_ARTICLE_:
▼▼▼
Press <command><keysym>h</keysym></command> when
using <application>Info</application> to
obtain a primer for first time users.
</para>
</answer>
</qandaentry>
<qandaentry>
<question>
<para>Emacspeak Hypertext Reference</para></question>
<answer>
<para>You can open the online Emacspeak hypertext reference using
key <command><keysym>C-e TAB</keysym></command>.
</para></answer>
</qandaentry>
<qandaentry>
<question>
<para> Opening info page that documents a given key.</para>
</question>
<answer>
<para>
Press <command><keysym> C-h C-k </keysym></command>followed
by the key whose documentation you wish to
locate.
</para>
</answer>
</qandaentry>
<qandaentry>
<question>
<para> Opening info page that documents a given command. </para>
</question>
<answer>
<para>
Press <command><keysym>C-h
C-f</keysym></command>
and specify the command name when prompted.</para>
</answer>
</qandaentry>
<qandaentry>
<question>
<para> Picking from available choices.</para>
</question>
<answer>
<para>
Hitting <command><keysym>tab</keysym></command>
causes Emacs to complete the currently typed input as far as
possible.
If there is more than one choice available, Emacspeak plays
auditory icon <emphasis>help</emphasis>
and speaks the available choices. At this point, you can
input more characters to unambiguously specify the
choice. Alternatively, you can browse the
completion list which is typically displayed in
another window in a buffer called
<literal>*Completions*</literal>.</para>
</answer>
</qandaentry>
<qandaentry>
<question>
<para> Minibuffer prompting and completion.</para>
</question>
<answer>
<para>
Emacs uses the <emphasis>minibuffer</emphasis> when
prompting for user input.
When using completion in the minibuffer by
hitting <command><keysym>tab</keysym></command>,
you can switch to the
<literal>*Completions*</literal>
buffer by pressing command <command><keysym>C-o</keysym></command>.
</para>
</answer>
</qandaentry>
<qandaentry>
<question>
<para>Customizing Emacs And Emacspeak</para>
</question>
<answer>
<para>
Emacspeak can now be customized using
<application>custom</application> and this is
the recommended way for users new to Emacs to
customize Emacs and Emacspeak. Command
<command>emacspeak-customize</command> invokes
Emacs' customize interface for customizing
Emacspeak. Use
<application>custom</application> to customize
Emacs packages that support this feature. Note
that not all Emacs packages are fully
customizable via
<application>custom</application>.
▲▲▲
_INFORMATION SHOWN_:
▼▼▼
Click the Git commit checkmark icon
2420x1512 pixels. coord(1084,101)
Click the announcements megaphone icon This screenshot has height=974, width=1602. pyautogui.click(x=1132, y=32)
▲▲▲
_EXERCISE DETAILS_: Translate into Spanish this sentence from the Emacspeak text: "Emacs uses the minibuffer when prompting for user input."

_ANSWER TO THE TASK_: Emacs utiliza el minibuffer cuando solicita datos al usuario.